Passage shown
Subject: Re: [RFC] fix kallsyms to allow discrimination of local symbols

James Bottomley <[email protected]> writes:

> [...] Fix all of this by prefixing local symbols with the actual C
> file name they occur in separated by '|' (I had to use '|' since ':'
> is already in use for module prefixes in kallsyms lookups. [...]
> Comments?

Can we take some time to review how we got here?

- You disprefer systemtap's use of an established, non-deprecated API
for placing kernel probes. (We calculate addresses by a mixture of
elf-analysis and runtime user-space lookup means. That's partly
since kallsyms_lookup was unexported over our objections.) There is
nothing outright broken (e.g. incorrect numbers) with what systemtap
has been doing for years.

- You argue that symbols+offset kprobing is better. We can see that,
in some sense, but ...

- I explain that we are used to final address calculating, as we'll
have to do that regardless for user-space probes. Plus we need to
work with kernels that predate the symbol+offset kprobe api
extension. So this change would not simplify systemtap in any way.

Dataset content
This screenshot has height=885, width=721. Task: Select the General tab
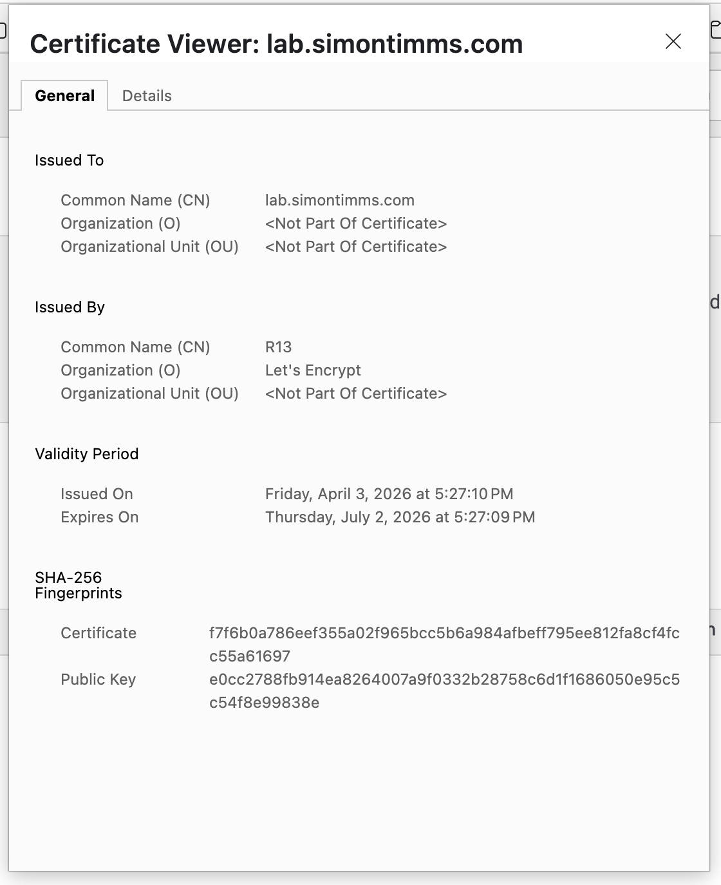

Set problem A
Please reproduce the passage of the kallsyms thread starting with "James Bottomley <[email" and going on through "we got here?".
Set problem B
In the kallsyms thread, why does the proposed fix use '|' rather than ':' to separate the file name from a local symbol?
Set problem C
Carry the kallsyms thread forward from its last sentence with the next part of the reply.

Final result A
James Bottomley <[email protected]> writes:

> [...] Fix all of this by prefixing local symbols with the actual C
> file name they occur in separated by '|' (I had to use '|' since ':'
> is already in use for module prefixes in kallsyms lookups. [...]
> Comments?

Can we take some time to review how we got here?

Final result B
Because ':' is already used for module prefixes in kallsyms lookups.

Final result C
You do not respond.

- I offer _stext+offset (for the kernel) and (.text*)+offset (for
modules) kprobes: basically to use the "better" symbol+offset
kprobes api, but use the same single reference addresses we already
do, and leaving just the final addition to the kernel. You do not
respond materially.

- You argue that it cannot only be any symbol+offset ... but the actual
nearest symbol+offset. But that doesn't work for local symbols. So
you fix that to the nearest globally visible symbol+offset. But this
requires:
- yet more extra work and code from systemtap
- extension to the kernel build system, and kallsyms runtime data to
fix the current local-symbol-ambiguity problem
- storage of all that new file name data in permanent unswappable
kernel data (>>100kB, if done simply prefixing local symbol names
file file names).
- possible further complications related to filename string matching

- You have yet to invent a scheme to allow offloading *data* address
calculations to the kernel. Without that (and perhaps more),
systemtap will *still* have to fetch same base _stext etc.
addresses at run time that it currently does -- even if it did not
use them to compute kprobes addresses.

In total, this path would end up with both systemtap and the kernel
more complex, larger and a bit slower too. Does that still seem an
acceptable cost, just to get systemtap to change its preferred kprobes
api?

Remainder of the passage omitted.